Since 2020 you can export a DynamoDB table to S3 directly in the AWS UI:
https://aws.amazon.com/blogs/aws/new-export-amazon-dynamodb-table-data-to-data-lake-amazon-s3/
You need to activate PITR (Point in Time Recovery) first. You can choose between JSON and Amazon ION format.

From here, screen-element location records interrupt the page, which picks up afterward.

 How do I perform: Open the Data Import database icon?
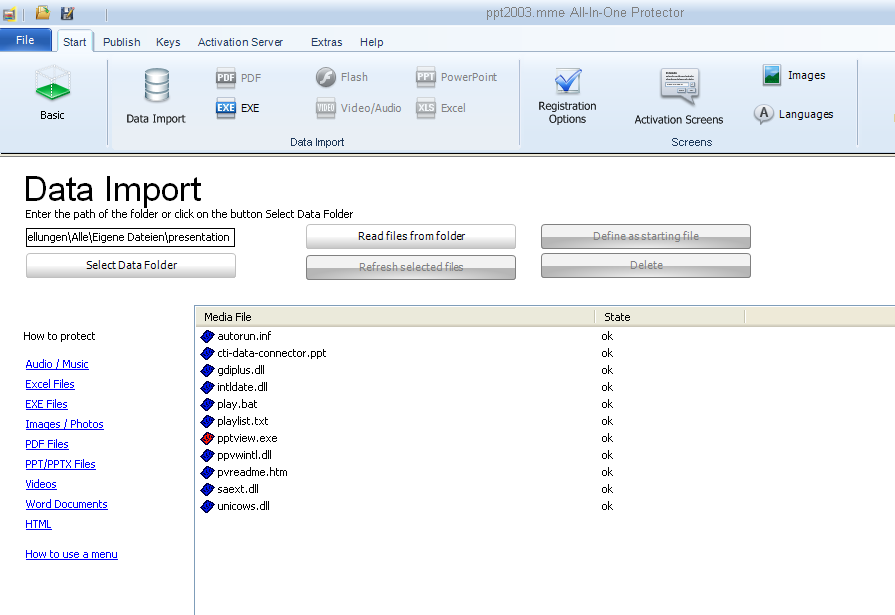[x=156, y=87]
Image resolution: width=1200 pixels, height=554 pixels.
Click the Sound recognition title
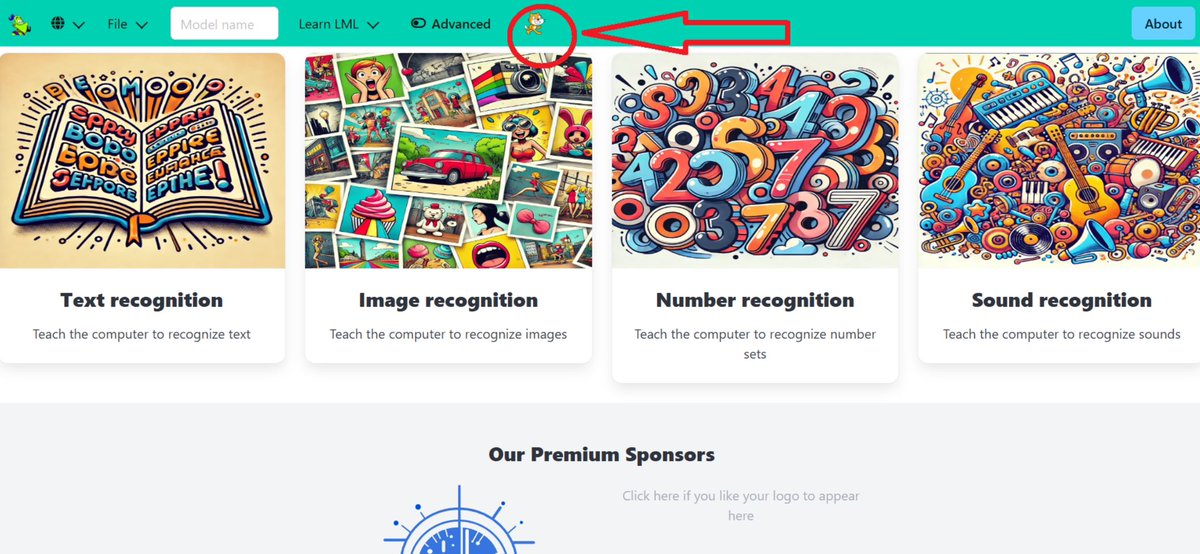point(1062,300)
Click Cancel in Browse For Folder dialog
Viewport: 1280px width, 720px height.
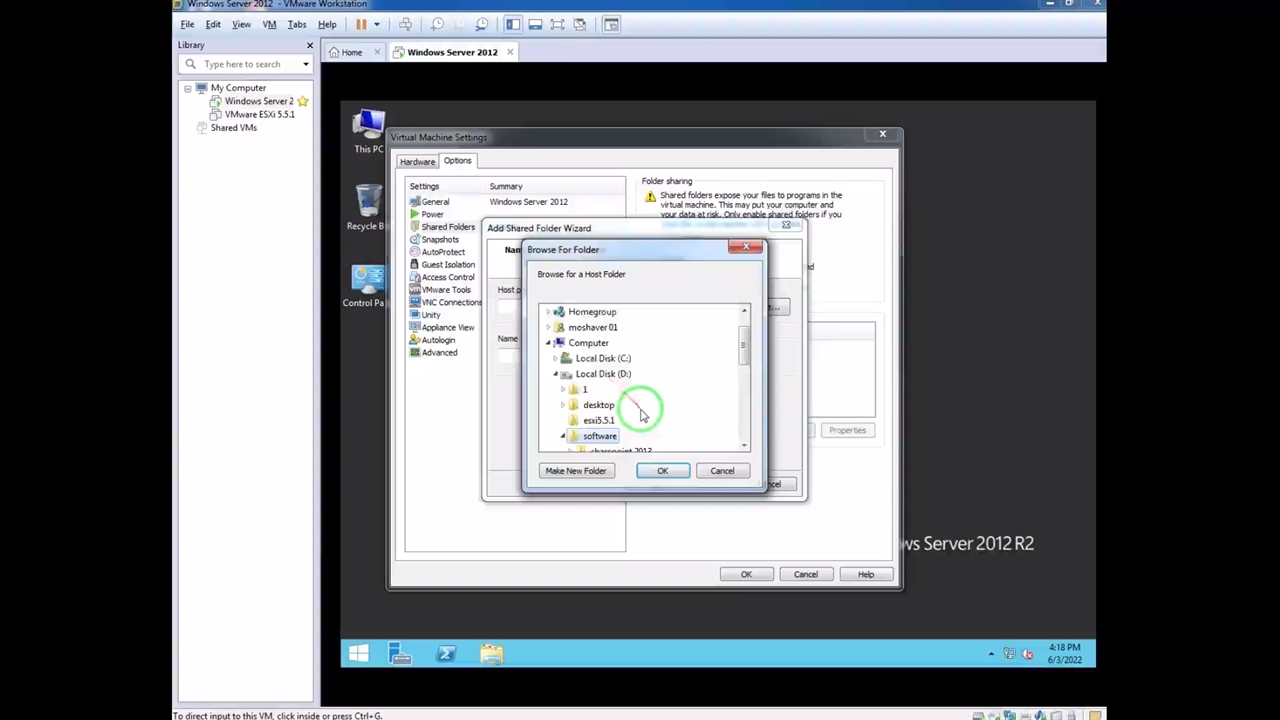coord(722,471)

In the Java SDK (Version 2), you can do something like this:
// first activate PITR
PointInTimeRecoverySpecification pointInTimeRecoverySpecification = PointInTimeRecoverySpecification
.builder()
.pointInTimeRecoveryEnabled(true)
.build();
UpdateContinuousBackupsRequest updateContinuousBackupsRequest = UpdateContinuousBackupsRequest
.builder()
.tableName(myTable.getName())
.pointInTimeRecoverySpecification(pointInTimeRecoverySpecification)
.build();
UpdateContinuousBackupsResponse updateContinuousBackupsResponse;
try{
updateContinuousBackupsResponse = dynamoDbClient.updateContinuousBackups(updateContinuousBackupsRequest);
}catch(Exception e){
log.error("Point in Time Recovery Activation failed: {}",e.getMessage());
}
String updatedPointInTimeRecoveryStatus=updateContinuousBackupsResponse
.continuousBackupsDescription()
.pointInTimeRecoveryDescription()
.pointInTimeRecoveryStatus()
.toString();
log.info("Point in Time Recovery for Table {} activated: {}",myTable.getName(),
updatedPointInTimeRecoveryStatus);
// ... now get the table ARN
DescribeTableRequest describeTableRequest=DescribeTableRequest
.builder()
.tableName(myTable.getName())
.build();
DescribeTableResponse describeTableResponse = dynamoDbClient.describeTable(describeTableRequest);
String tableArn = describeTableResponse.table().tableArn();
String s3Bucket = "myBucketName";
// choose the format (JSON or ION)
ExportFormat exportFormat=ExportFormat.ION;
ExportTableToPointInTimeRequest exportTableToPointInTimeRequest=ExportTableToPointInTimeRequest
.builder()
.tableArn(tableArn)
.s3Bucket(s3Bucket)
.s3Prefix(myTable.getS3Prefix())
.exportFormat(exportFormat)
.build();
dynamoDbClient.exportTableToPointInTime(exportTableToPointInTimeRequest);
Your dynamoDbClient needs to be an instance of software.amazon.awssdk.services.dynamodb.DynamoDbClient, the DynamoDbEnhancedClient or DynamoDbEnhancedAsyncClient will not work.